When thousands are killed and thousands are traumatised and detained, most of their homes and places of prayer are destroyed and the rest are displaced across the world, one can clearly define the intention to destroy the community from those acts, said Tieger.
The prosecutor was responding to Karadzics closing arguments in the case, during which the 69-year-old former Bosnian Serb president denied the charges against him and called for an acquittal.
Tieger also argued that Karadzic worked tirelessly to make sure that the forced displacement of Bosniaks and Croats from territories under Serb control would be made permanent after a peace agreement was signed.
Karadzic wanted a permanent and clear division of Serbs from Bosniaks and Croats, he told the UN-backed court.

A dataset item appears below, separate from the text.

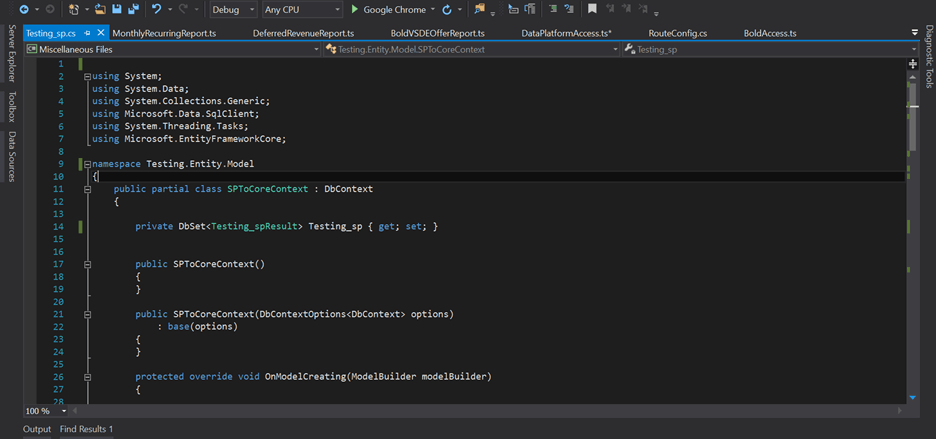936x439 pixels.
Task: Switch to the MonthlyRecurringReport.ts tab
Action: coord(164,33)
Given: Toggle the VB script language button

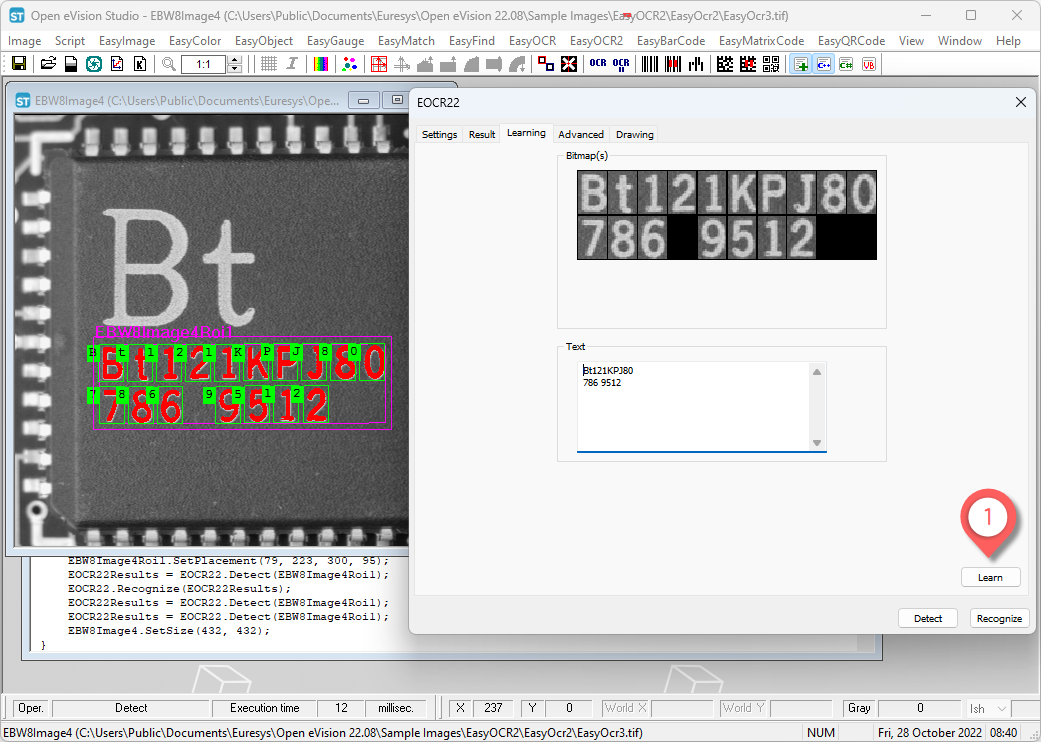Looking at the screenshot, I should pyautogui.click(x=869, y=64).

Karadzic was in favour of creating internal borders which would separate Serbs from the Bosniaks and Croats. Those borders would stop Bosniaks and Croats entering and changing the newly-created demographic situation, Tieger said.
The prosecutor argued that Karadzic had tried to manufacture a false narrative made up of unclear generalisations and lies about the massacres of 7,000 Bosniak men and boys from Srebrenica in 1995 in order to prove that he wasnt guilty of genocide.
These are not the failed attempts of an uneducated man, but of a man trying to hide the truth, Tieger said.
The former Bosnian Serb leader is charged with masterminding genocide in Srebrenica in 1995 and in seven Bosnian municipalities in 1992, the persecution of non-Serbs, terrorising the besieged population of Sarajevo and taking UN peacekeepers hostage.
Prosecutors have demanded a life sentence.
The trial began in 2009 after Karadzic was arrested in Serbia and handed over to the Hague court following more than a decade on the run.
The verdict is expected to be delivered in the summer of 2015.